Module notzed.dez
Package au.notzed.dez

Class ByteMatcherHash

  • All Implemented Interfaces:
    ByteMatcher

    public class ByteMatcherHash
    extends java.lang.Object
    implements ByteMatcher
    Finds common strings of bytes between a source and target buffer.

    This is basically an implementation of Bentley & McIllroy's paper ``Data Compression Using Long Common Strings'' applied instead to producing deltas and using a cyclic hash as the fingerprint function.

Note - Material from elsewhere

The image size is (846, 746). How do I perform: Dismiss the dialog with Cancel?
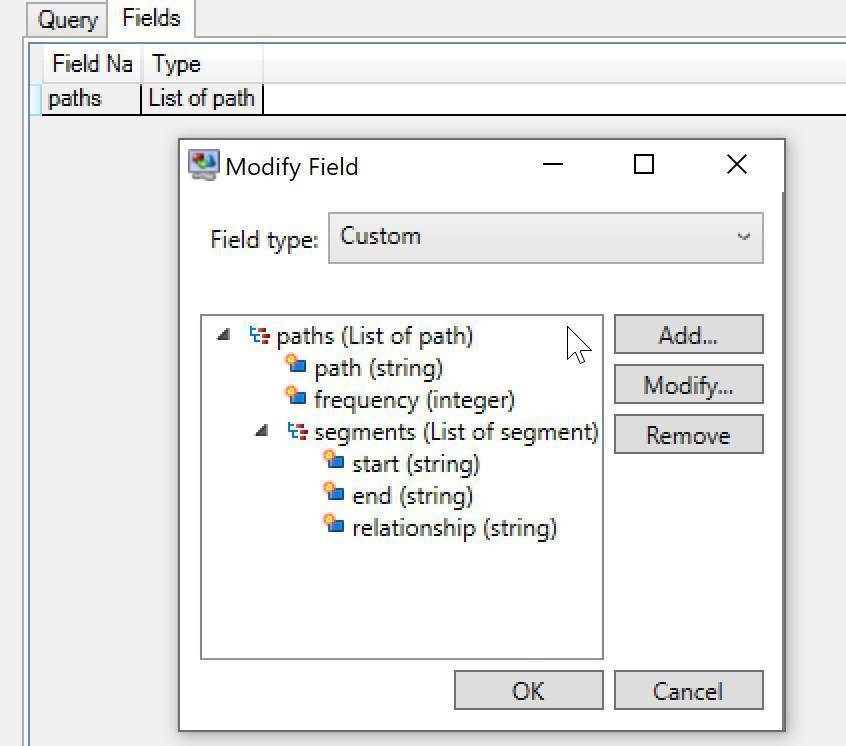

    Two other modifications are that back-tracking is not implemented but instead overlapping blocks can be used by setting the step size. And a further refinement is the detection of runs of the same byte which might otherwise pollute the hash tree for certain data.

    • Constructor Summary

      Constructors 
      Constructor Description
      ByteMatcherHash​(int b, int shortest, byte[] source, int sstep, byte[] target)
      Creates and initialises a new byte matcher.
    • Method Summary

      All Methods Instance Methods Concrete Methods 
      Modifier and Type Method Description
      byte[] getBlockArray​(int offset)
      Retrieves the array containing the current match.
      int getBlockOffset​(int offset)
      Calculates the offset for the block array.
      int getLength()
      Retrieves the current length.
      int getMatchOffset()
      Retrieves the best match location.
      byte getRunByte()
      Retrieves the byte to be run-length encoded.
      byte[] getSource()
      Retrieve the source buffer.
      byte[] getTarget()
      Retrieve the target buffer.
      int getTargetOffset()
      Retrieves the current target position.
      int nextMatch()
      Finds the next match or run.
      void setChainLimit​(int value)
      Sets the hash bucket chain limit.
      • Methods inherited from class java.lang.Object

        clone, equals, finalize, getClass, hashCode, notify, notifyAll, toString, wait, wait, wait
    • Constructor Detail

      • ByteMatcherHash

        public ByteMatcherHash​(int b,
                               int shortest,
                               byte[] source,
                               int sstep,
                               byte[] target)
        Creates and initialises a new byte matcher.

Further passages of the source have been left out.